The first time I cooked lamb biryani was sometime during the last quarter of 2005 after viewing an episode of Globe Trekker in the Travel & Living Channel. Floyd was in India and he visited this rich guy who cooked lamb biryani for the show. He cooked it the traditional way, lining the pan’s edges with dough before putting the cover to prevent steam from escaping. That was almost two years ago. Long-time readers of Home Cooking Rocks! will probably remember that in December of 2005, all my blogs suffered from a massive technical problem and I lost four months’ worth of entries, the lamb biryani recipe among them. I think it’s about time I post a new lamb biryani entry1.
Most biryani recipes call for boneless lamb meat. I used stewing lamb, bones and all, for two reasons. First, unless I am willing to carve lamb from the bone, there’s no way I can get boneless lamb meat in the Philippines. Lamb is sold here pre-cut as chops, stew, whole ribs and leg. Second, since the first step in making biryani is to cook the lamb as a stew, isn’t it a better idea to use a cut that includes bones? The bones will flavor the sauce in a way that boneless meat never can.
That said, let’s cook the lamb biryani.
To cook for four, you will need:
a kilo of stewing lamb
a whole garlic
2 large onions
1 cinnamon stick
1 tsp. cayenne (use less if you want a less spicy biryani)
1/2 tsp. of cumin
1 tsp. of turmeric
1/2 tsp. of coriander (I often substitute a bunch of chopped coriander leaves1)
6 tbsps. of ghee (click here for instructions on how to make ghee)
1-1/2 c. of long-grain rice
about 2 cups of coconut milk2
1/4 c. of sultanas or raisins3
1/2 c. almonds or cashew nuts, optional
Place the lamb in a bowl. Season with salt and lots of freshly-ground pepper.
Peel and roughly chop the onions. Crush, peel and finely mince the garlic.
Heat the ghee in a wide cooking pan (a wok is ideal). Add the seasoned lamb and cook until lightly browned around the edges. Add the onions and garlic and cook until the onions start to soften. Pour in enough water to cover. Add the turmeric, cayenne, cinnamon stick and cumin. Stir well and bring to the boil. Add the coriander leaves. Stir, lower the heat and cover tightly. Simmer for an hour to an hour and a half or until the lamb is tender and very little liquid is left.
When the lamb is tender, pour in the coconut milk and stir. Taste and add more salt, if necessary. Remember that you will be adding the rice and you need enough salt to flavor the rice.

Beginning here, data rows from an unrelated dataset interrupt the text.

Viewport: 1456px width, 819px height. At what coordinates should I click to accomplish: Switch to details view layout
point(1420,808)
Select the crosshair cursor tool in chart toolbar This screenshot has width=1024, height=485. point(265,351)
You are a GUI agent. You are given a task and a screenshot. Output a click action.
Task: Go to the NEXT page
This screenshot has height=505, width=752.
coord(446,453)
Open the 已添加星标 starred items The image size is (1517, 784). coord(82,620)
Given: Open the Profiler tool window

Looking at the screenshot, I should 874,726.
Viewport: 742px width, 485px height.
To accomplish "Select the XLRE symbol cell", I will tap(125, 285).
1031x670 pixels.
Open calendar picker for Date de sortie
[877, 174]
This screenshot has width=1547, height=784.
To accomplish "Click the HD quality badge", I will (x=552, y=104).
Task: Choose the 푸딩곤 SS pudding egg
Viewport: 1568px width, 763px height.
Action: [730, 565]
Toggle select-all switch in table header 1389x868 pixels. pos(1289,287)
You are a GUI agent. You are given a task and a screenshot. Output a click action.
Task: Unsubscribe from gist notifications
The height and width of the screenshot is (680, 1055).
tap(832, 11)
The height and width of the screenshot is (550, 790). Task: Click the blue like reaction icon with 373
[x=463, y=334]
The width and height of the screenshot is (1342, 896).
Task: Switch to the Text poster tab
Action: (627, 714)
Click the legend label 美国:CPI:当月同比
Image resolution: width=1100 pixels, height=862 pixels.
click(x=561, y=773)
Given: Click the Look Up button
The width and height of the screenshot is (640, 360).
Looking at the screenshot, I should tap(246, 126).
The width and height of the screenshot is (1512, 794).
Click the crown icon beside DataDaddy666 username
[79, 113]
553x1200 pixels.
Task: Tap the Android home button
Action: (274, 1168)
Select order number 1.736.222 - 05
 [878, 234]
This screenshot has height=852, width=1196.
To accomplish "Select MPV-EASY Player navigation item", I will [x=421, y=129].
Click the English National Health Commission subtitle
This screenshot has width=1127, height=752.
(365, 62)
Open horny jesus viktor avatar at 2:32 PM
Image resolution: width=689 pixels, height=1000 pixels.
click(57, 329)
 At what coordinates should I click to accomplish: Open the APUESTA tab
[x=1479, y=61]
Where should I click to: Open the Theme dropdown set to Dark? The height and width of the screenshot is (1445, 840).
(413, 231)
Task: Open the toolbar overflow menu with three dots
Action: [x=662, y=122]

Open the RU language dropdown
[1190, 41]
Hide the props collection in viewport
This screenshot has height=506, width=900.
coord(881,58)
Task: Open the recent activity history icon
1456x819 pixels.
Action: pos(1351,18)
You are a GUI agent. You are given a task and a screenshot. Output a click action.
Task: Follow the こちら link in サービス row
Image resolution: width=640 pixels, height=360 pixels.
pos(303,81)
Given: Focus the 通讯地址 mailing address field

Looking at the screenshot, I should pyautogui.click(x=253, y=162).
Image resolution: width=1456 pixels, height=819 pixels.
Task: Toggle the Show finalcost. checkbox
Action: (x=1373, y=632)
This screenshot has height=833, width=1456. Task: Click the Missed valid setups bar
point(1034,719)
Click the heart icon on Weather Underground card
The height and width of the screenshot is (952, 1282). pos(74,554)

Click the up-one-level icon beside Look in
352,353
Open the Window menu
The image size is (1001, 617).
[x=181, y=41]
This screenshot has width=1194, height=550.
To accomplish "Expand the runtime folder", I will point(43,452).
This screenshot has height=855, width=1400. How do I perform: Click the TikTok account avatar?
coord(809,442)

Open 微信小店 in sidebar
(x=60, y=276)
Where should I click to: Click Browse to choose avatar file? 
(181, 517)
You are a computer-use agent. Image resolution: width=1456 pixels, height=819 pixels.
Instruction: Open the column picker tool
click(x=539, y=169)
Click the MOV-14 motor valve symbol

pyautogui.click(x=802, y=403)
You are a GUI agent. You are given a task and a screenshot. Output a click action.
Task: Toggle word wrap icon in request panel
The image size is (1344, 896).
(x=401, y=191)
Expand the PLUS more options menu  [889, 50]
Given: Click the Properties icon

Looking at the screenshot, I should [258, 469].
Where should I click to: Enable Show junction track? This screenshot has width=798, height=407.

Add the uncooked rice to the stew. This is where it gets tricky. You want the rice to cook in the liquid in the stew and you really cannot afford too much steam to escape because that will result in undercooked rice. Although it is tempting to just add water to compensate for the steam, too much water will result in mushy rice. You want the rice to be cooked through, fluffy but rather dry.
As I mentioned before, the traditional way to seal in the liquid is to line the edge of the pan with dough. Too much work for me. What I do is to cover the pan with aluminum foil with the edges tucked as tightly as I can manage without burning my hands on the hot pan. Then, I put on the lid.
After 15 to 20 minutes, the rice should be done. Stir lightly — do NOT press on the rice. Take a large fork and rake through the rice all the way to the bottom of the pan to distribute the pieces of lamb.
Transfer to a serving platter. Sprinkle with nuts5 and serve.
1The photos are circa 2005.
2There is more than one variety of coriander leaves (cilantro). The more common one, known locally as wansuy, are round with curvy edges. Vietnamese coriander leaves, the kind you see in the first photo of this entry, are about two inches long and half an inch wide with smooth edges.
3If you’re coco-phobic, substitute yogurt, although I doubt if the flavor will be comparable.
4The one and only time I added raising to lamb biryani, my daughters complained.
5Toasted almond slices is recommended.